Self-doubt is not always a bad thing.  Sometimes it is entirely reasonable and accurate. . .  This is a good place to apply discernment in personal interaction, and I beg you other writers to simply ask for encouragement if that what you need!

Of course, a bit of my annoyance may be unfair; some people just don’t know themselves well enough to know which they need: encouragement to go on or permission to let go.

~ ~ ~

Especially with your first book I’d say just enjoy the journey. Because if you can’t, you shouldn’t expect to make a go of this writing thing.

You don’t need “formal training” but you do need to read about writing, and learn from people who know the difference between good and bad writing.

**One thing that really bothers me in/about the arts is the illusion some have that that getting “good” on your own is somehow more worthy or perfect or “pure”  than learning from more experienced people.**

Setting yourself under those who know is quite simply the most efficient way to get bast the basics and begin growing truly innovative because the artist no longer has to design the foundation on which he will build.

Don’t be embarrassed to seek instruction– whether in person or from books.

And if you lower your expectations on this current work of yours, say, to “practice novel” rather than “publishable novel” you’ll get the chance to learn the most important (I’m told) lesson about noveling (*finishing*) without the extra pressure of will anyone buy this?

I’ve read that most published authors did not publish the first book they wrote, so we should check our expectations against that.

Just write. Put words down without trying to look perfect– that comes later.

So here’s the quick version of my advice (as unqualified as I may be to offer any):

  • don’t keep writing if it’s not enjoyable/fulfilling (there’re too many fun things to do to waste time on something you don’t enjoy),
  • actively seek to improve yourself through outside input (don’t assume you have everything you need inside you: no one does), and then
  • just sit down and write without expectations until you can (because of your research and reading) begin to evaluate the quality of your writing.

Then keep going.

**Eventually you’ll also have to get up the nerve to show your work to other writers and see how accurate your perceptions of your own work are (and be willing to be wrong about yourself– in either direction).

But that’s not something you have to do from the beginning. Start with enjoyment. If that’s there, the rest will come more naturally.**

~ ~ ~ ~ ~

Today’s give-away was for Anne Lamott’s Bird by Bird: Some Instructions on Writing and Life

 

WIP

If I have to restart my computer (because it got gummed-up again), when I go to restart work on my novel it takes a short check-list.
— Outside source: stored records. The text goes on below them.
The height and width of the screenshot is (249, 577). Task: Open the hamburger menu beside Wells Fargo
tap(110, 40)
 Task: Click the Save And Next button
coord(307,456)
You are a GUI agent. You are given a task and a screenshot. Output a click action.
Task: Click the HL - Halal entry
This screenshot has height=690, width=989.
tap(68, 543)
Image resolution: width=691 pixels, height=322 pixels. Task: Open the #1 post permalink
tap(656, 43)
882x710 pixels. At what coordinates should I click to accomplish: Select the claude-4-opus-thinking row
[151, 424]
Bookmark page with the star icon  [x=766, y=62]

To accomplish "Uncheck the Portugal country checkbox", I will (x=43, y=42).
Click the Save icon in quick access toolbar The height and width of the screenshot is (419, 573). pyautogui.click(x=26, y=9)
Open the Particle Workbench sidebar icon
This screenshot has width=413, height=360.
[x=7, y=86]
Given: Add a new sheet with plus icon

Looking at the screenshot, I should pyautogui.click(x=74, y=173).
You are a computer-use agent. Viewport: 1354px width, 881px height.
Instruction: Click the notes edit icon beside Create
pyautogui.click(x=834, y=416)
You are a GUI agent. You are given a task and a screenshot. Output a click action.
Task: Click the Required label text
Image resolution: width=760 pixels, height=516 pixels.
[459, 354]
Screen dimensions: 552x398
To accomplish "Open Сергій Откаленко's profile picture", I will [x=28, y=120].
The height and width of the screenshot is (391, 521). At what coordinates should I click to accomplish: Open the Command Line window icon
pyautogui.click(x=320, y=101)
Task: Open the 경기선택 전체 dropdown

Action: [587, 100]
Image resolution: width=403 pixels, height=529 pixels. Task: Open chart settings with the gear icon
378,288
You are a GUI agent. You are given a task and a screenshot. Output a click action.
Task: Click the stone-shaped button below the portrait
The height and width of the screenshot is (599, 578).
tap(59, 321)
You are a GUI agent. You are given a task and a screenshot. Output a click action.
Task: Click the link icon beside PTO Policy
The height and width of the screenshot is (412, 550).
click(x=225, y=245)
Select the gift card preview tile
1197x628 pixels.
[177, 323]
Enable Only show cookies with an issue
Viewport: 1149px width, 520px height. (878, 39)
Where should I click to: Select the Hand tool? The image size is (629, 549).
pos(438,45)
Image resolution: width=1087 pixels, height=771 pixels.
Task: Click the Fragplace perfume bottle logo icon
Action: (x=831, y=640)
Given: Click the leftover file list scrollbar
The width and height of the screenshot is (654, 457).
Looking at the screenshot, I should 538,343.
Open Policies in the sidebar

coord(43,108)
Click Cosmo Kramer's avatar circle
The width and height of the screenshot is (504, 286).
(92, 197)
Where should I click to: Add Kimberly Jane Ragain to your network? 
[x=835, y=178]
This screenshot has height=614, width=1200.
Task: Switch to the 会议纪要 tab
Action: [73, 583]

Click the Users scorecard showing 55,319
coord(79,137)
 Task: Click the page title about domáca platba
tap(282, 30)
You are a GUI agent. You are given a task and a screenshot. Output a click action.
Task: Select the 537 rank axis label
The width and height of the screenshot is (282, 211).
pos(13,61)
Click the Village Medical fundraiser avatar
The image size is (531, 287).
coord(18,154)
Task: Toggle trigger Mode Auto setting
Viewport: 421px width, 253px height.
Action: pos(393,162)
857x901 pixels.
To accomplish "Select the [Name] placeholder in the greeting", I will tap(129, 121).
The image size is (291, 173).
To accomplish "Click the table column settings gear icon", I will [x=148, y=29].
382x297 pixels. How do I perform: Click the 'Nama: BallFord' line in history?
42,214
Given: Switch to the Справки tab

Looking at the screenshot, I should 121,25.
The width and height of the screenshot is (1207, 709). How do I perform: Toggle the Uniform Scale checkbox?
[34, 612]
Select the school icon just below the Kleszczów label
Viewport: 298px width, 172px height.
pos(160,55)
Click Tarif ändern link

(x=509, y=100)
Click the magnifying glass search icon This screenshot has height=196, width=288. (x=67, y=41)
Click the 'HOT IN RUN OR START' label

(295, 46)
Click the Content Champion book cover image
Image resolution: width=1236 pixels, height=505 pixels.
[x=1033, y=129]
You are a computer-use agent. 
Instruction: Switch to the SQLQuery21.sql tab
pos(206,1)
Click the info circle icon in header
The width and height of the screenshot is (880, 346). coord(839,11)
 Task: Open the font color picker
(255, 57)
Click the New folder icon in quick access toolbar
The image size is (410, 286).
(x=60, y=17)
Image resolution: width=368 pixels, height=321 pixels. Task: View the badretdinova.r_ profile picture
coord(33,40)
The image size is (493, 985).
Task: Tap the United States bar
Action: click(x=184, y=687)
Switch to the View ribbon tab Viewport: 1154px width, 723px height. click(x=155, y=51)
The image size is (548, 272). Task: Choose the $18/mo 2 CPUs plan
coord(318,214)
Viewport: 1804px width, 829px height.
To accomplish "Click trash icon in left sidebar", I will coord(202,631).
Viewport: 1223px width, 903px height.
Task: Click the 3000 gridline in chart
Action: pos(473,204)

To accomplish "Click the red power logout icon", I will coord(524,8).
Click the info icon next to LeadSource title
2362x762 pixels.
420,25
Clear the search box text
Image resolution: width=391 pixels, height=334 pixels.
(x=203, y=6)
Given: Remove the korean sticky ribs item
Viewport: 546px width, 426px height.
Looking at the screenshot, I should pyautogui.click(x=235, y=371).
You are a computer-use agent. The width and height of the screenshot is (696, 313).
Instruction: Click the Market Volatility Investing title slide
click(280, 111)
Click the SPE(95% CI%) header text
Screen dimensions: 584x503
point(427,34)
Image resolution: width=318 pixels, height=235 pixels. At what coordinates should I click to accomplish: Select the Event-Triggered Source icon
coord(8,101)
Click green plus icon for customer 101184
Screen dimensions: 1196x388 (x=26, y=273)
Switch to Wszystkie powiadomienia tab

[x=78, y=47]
Normally I leave everything open so I can just sit down I work without digging for my place again

  • I open Excel with all my scenes, so I can keep track of where I am, then
  • Three Word documents:
    • The actual story: Let Evening Come,
    • my “progress report” document where I make notes about how word-counts, chapter movement and where more background is needed (it’s my way of preventing my “inner editor” from interrupting the putting down of words.  I remind myself I’ll work back through during my final edits, so get the silly thing finished first).
    • my “cut bits” document
      • At least one writer I know says she just cuts and throws away everything she’s not going to use, but I don’t trust myself enough to do that.  (Or maybe it means I think too highly of my work?)

Anyway, I opened the “cut bits” doc last tonight and yanked the scroll-bar to the bottom like I always do (ready to drop the latest cuts from this read-through).  Then I looked at the page-count and nearly spit out my milk: 104 pages.

Of cut stuff.

And that doesn’t even count the cut-stuff from the first couple revisions.

So I’m feeling a bit less-guilty now about the length.  At least I’m making a good-faith effort, right?